A cidade de Chapecó, em Santa Catarina, recebeu, nesta quarta-feira, o Fórum Momento Agro: do Campo ao Mercado, reunindo lideranças, especialistas e representantes do setor produtivo para discutir os rumos do agronegócio brasileiro. O evento teve como foco temas como inovação, sustentabilidade e oportunidades de mercado.

O encontro foi realizado no Parque Científico e Tecnológico da Unochapecó, dentro da programação da Mercoagro, uma das principais feiras do setor na América Latina. Durante o fórum, foram debatidos assuntos estratégicos, como o acordo entre Mercosul e União Europeia e seus impactos para o Brasil.

Para Santa Catarina, maior produtor e exportador de suínos do país, o acesso ao mercado europeu é visto como uma oportunidade relevante.

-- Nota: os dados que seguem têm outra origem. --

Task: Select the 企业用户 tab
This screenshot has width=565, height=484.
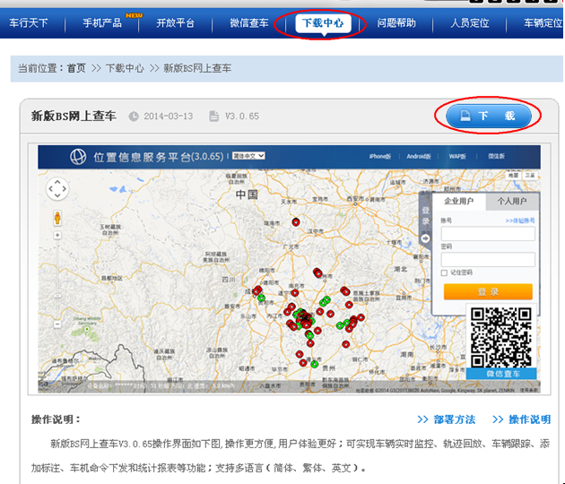Action: pos(458,202)
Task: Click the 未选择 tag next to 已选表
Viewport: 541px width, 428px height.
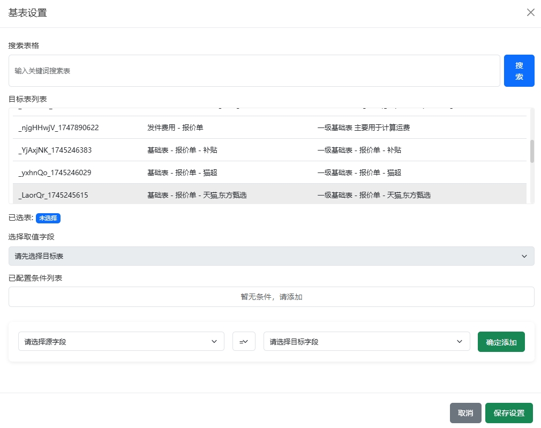Action: (x=48, y=218)
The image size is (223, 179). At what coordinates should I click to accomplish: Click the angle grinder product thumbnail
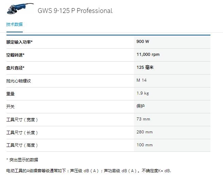point(20,9)
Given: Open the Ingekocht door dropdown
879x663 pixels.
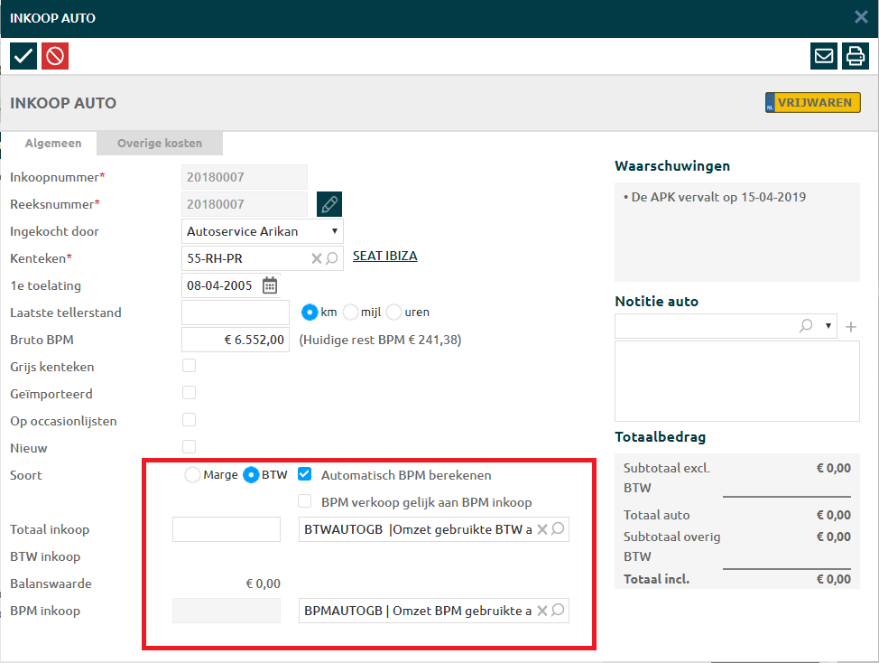Looking at the screenshot, I should point(262,231).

“O bloco da União Europeia é um bloco que historicamente é difícil de entrar, tem muitas exigências, tem um mercado local forte também. Com a aplicação dessas cotas, redução de tarifas, é uma oportunidade muito interessante da gente acessar esse mercado que paga muito bem”, destaca o economista do Rabobank, Wagner Yanaguizawa.

Inovação e IA

A inovação, com o uso de inteligência artificial já é apontada como uma das principais ferramentas para a tomada de decisão e ganho de produtividade no campo. 

“Nós teremos mais eficiência nos processos e mais controle sobre eles desde a própria criação até a fabricação, o resultado do produto final na saída da indústria”, destaca o presidente da Associação Internacional de Inteligência Artificial, Fernando Gomes de Oliveira.